FTSE Group has developed indices which will omit companes linked to ownership and/or extraction of carbon based fossil fuel reserves.
It claims that the move is ground-breaking and will pave the way to implementation of a total exclusion model for fossil fuel-linked stocks, so that excluded enterprises are removed entirely from the Index Series.
BlackRock, the world’s largest fund manager, intends to launch a solution that tracks FTSE’s new benchmark utilizing seed capital from Natural Resources Defense Council (NRDC), a not-for profit organization with 1.4 million members that works to protect the world’s natural resources, public health and environment. The Index Series has been designed with the close co-operation of BlackRock and NRDC.
The methodology behind the Index Series is based around three key exclusion criteria, is designed to be transparent, easy to understand, quantifiable and repeatable across FTSE’s Global Equity Index Series (GEIS) which covers approximately 7,400 companies that represent almost 98% of global market capitalization.

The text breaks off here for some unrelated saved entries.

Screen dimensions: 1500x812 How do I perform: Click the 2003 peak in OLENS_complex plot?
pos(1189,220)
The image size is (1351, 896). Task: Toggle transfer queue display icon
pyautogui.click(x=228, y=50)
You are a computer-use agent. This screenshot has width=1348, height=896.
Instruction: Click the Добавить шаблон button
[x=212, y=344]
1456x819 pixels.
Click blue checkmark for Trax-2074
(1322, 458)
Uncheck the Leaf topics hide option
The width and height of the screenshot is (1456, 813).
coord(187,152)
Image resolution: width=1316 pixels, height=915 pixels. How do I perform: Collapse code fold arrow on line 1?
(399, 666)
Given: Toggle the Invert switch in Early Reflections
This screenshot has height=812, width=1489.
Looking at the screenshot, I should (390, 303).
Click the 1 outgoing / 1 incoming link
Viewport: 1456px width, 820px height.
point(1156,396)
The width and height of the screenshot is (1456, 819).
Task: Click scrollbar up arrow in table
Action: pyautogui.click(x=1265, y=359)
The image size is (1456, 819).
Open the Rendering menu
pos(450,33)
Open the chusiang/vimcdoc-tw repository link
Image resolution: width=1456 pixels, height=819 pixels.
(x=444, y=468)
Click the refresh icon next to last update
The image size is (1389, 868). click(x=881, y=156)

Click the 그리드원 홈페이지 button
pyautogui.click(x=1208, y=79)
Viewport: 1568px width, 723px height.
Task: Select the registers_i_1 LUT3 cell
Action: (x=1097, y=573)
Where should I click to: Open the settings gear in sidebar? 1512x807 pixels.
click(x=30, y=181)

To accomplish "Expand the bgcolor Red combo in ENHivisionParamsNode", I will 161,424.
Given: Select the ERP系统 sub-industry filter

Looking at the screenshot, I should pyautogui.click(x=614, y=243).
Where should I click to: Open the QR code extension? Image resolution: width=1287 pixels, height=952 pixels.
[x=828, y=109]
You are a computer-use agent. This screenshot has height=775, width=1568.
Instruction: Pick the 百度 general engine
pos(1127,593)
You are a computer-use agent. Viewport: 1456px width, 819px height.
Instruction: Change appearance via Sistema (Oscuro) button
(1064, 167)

Frances Beinecke, president of the Natural Resources Defense Council, commented: “This initiative is about creating the kind of world we want to leave for the next generation. We want to move toward a world that no longer relies on dirty energy that threatens our future, damages our communities and destabilizes our climate. A fossil fuel-free future is where we see opportunity and promise, and that’s where NRDC wants to direct our financial resources.”